As advisors consider tax-loss harvesting, clean energy ETFs are a good place to start.
With clean energy ETFs down significantly year to date, advisors can sell out of clients’ current positions to harvest losses and enhance exposure to the space.
Despite a very constructive policy background, clean energy ETFs have struggled in 2023. Clean energy technology tends to be very sensitive to interest rates, causing the segment to struggle as the Federal Reserve has lifted rates to a 22-year high.
Despite the current headwinds, it’s important to recognize the long-term opportunities for clean energy ETFs. U.S. Congress last year passed the Inflation Reduction Act (IRA) of 2022, marking the country’s most significant climate legislation. The law directs at least $369 billion toward incentives encouraging the adoption of renewable energy and other low-carbon technologies.

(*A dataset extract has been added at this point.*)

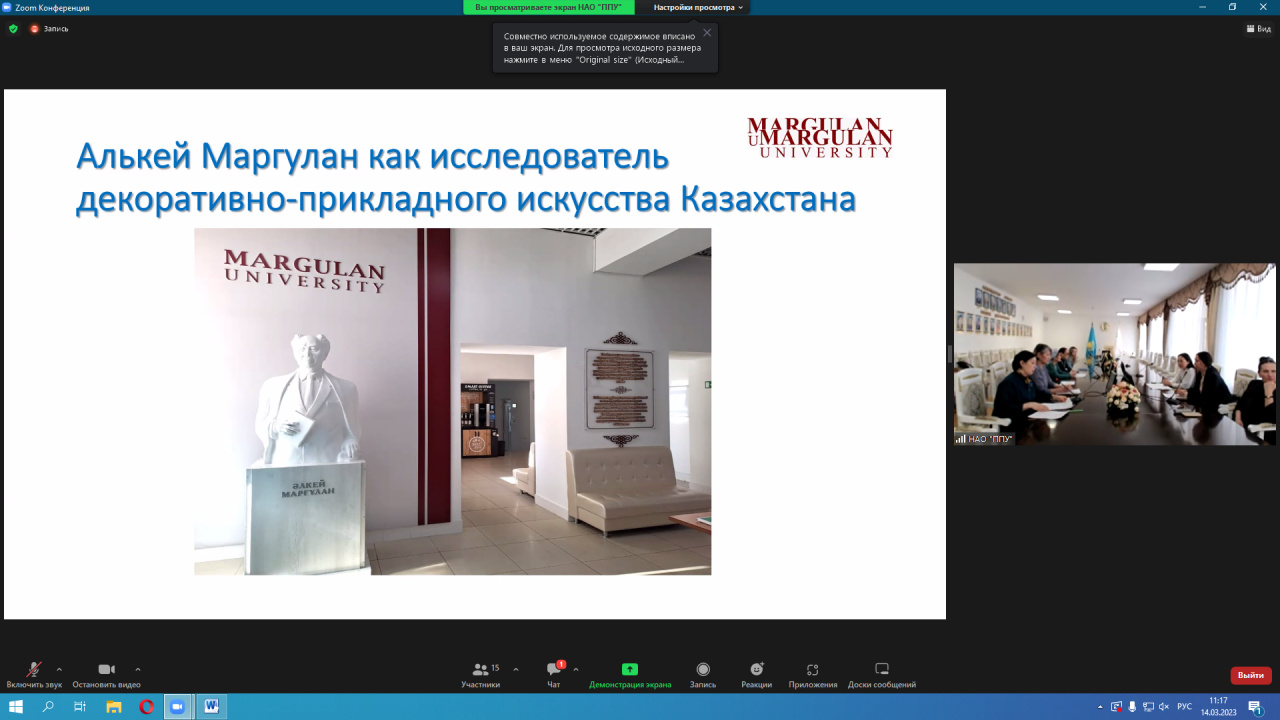
Task: Start Screen Share (Демонстрация экрана)
Action: [629, 674]
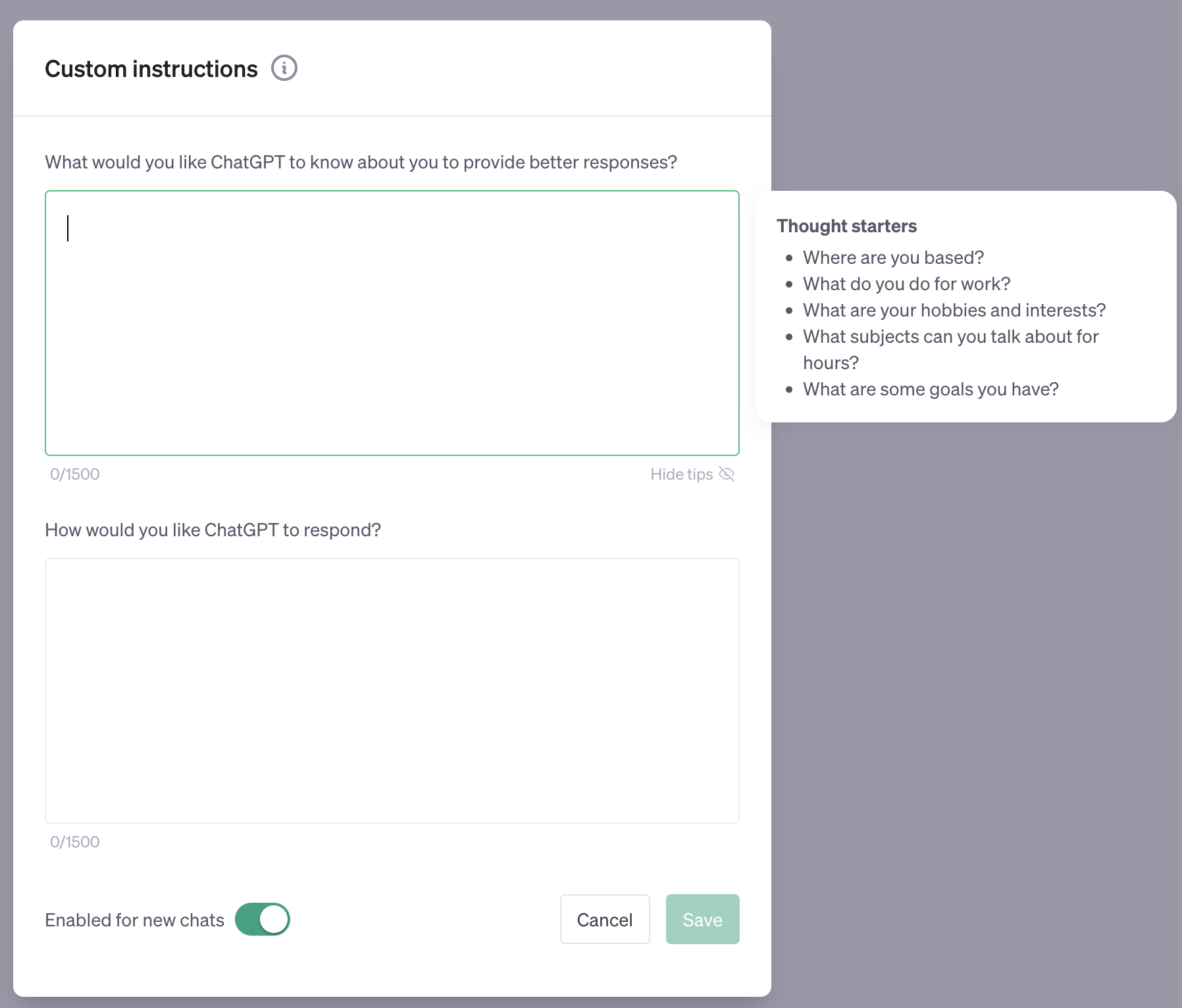Click the 'What would you like ChatGPT to know' label

(361, 162)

Advisors may consider selling positions in the iShares Global Clean Energy ETF (ICLN ) and instead allocate to the ALPS Clean Energy ETF (ACES ). Both funds have seen significant drawdowns year to date, but ACES is outpacing ICLN by nearly 200 basis points in 2023 and may improve exposure to the space.

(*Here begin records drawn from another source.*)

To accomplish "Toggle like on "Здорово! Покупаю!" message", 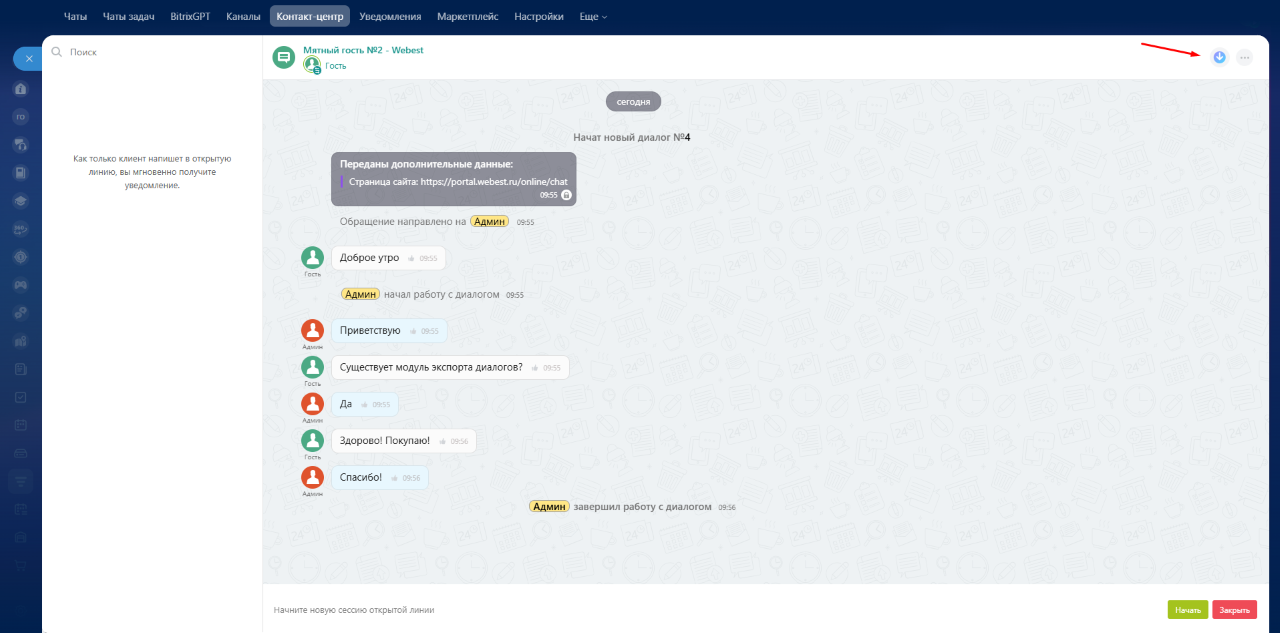I will [443, 441].
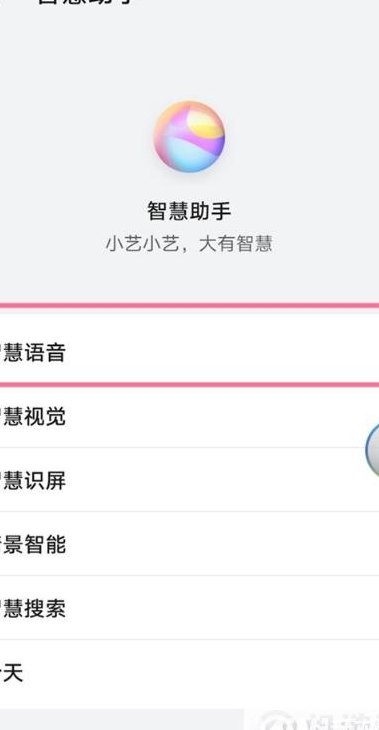
Task: Open the 今天 entry at list bottom
Action: [190, 674]
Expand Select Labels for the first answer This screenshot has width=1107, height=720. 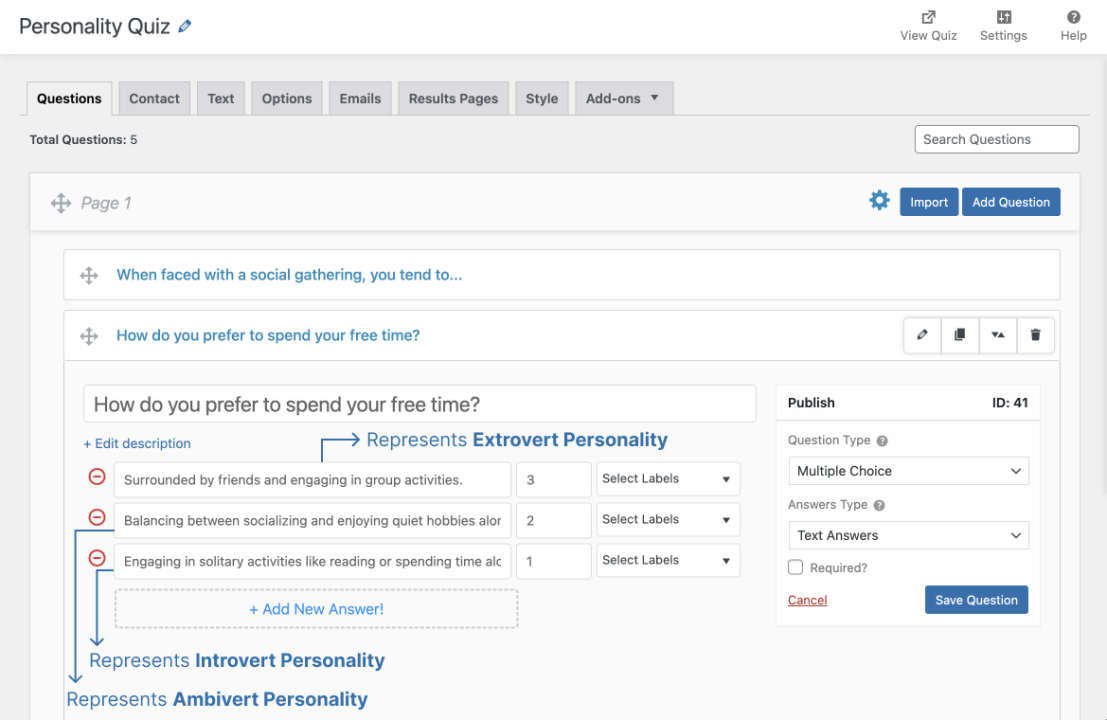667,479
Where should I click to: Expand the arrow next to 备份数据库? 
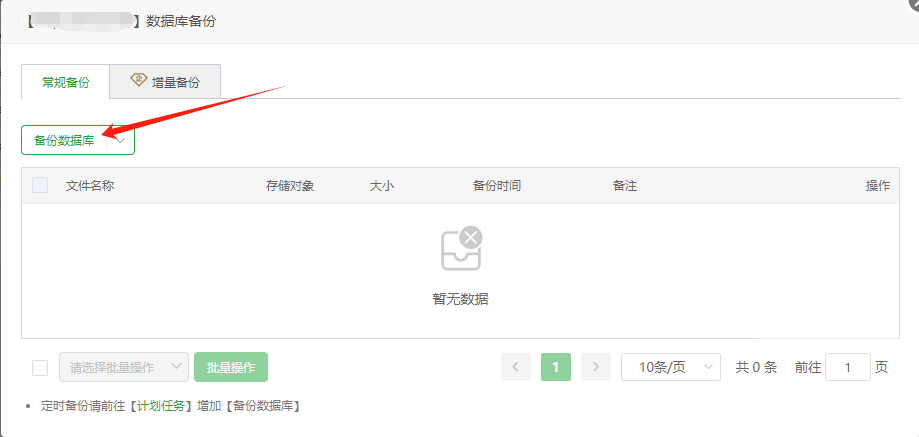(121, 141)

While both funds offer exposure to the clean energy space, they provide unique exposures. SolarEdge Technologies (SEDG) has been among the segment’s worst-performing stocks this year. Shares of the company are down over 75% year to date as of November 6. Notably, SolarEdge is a top holding in ICLN but is not included in ACES.
Understandably, no investor wants to lose money on an investment. The upside is that these losses can potentially be used to help reduce one’s tax bill.

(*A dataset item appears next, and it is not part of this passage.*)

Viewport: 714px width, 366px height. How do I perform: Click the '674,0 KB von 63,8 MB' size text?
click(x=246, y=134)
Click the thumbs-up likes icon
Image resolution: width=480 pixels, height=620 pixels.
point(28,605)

Tax-loss harvesting involves selling investments at a loss, then using the capital losses to offset capital gains and/or ordinary income. If losses exceed gains or only losses are incurred, up to $3,000 can be used to offset ordinary income in the current year. Notably, any amount above $3,000 can be carried forward for use in future years.
The final step using the money from the sale to replace the investment. Investors can either maintain the portfolio’s existing asset allocation or invest in a new area.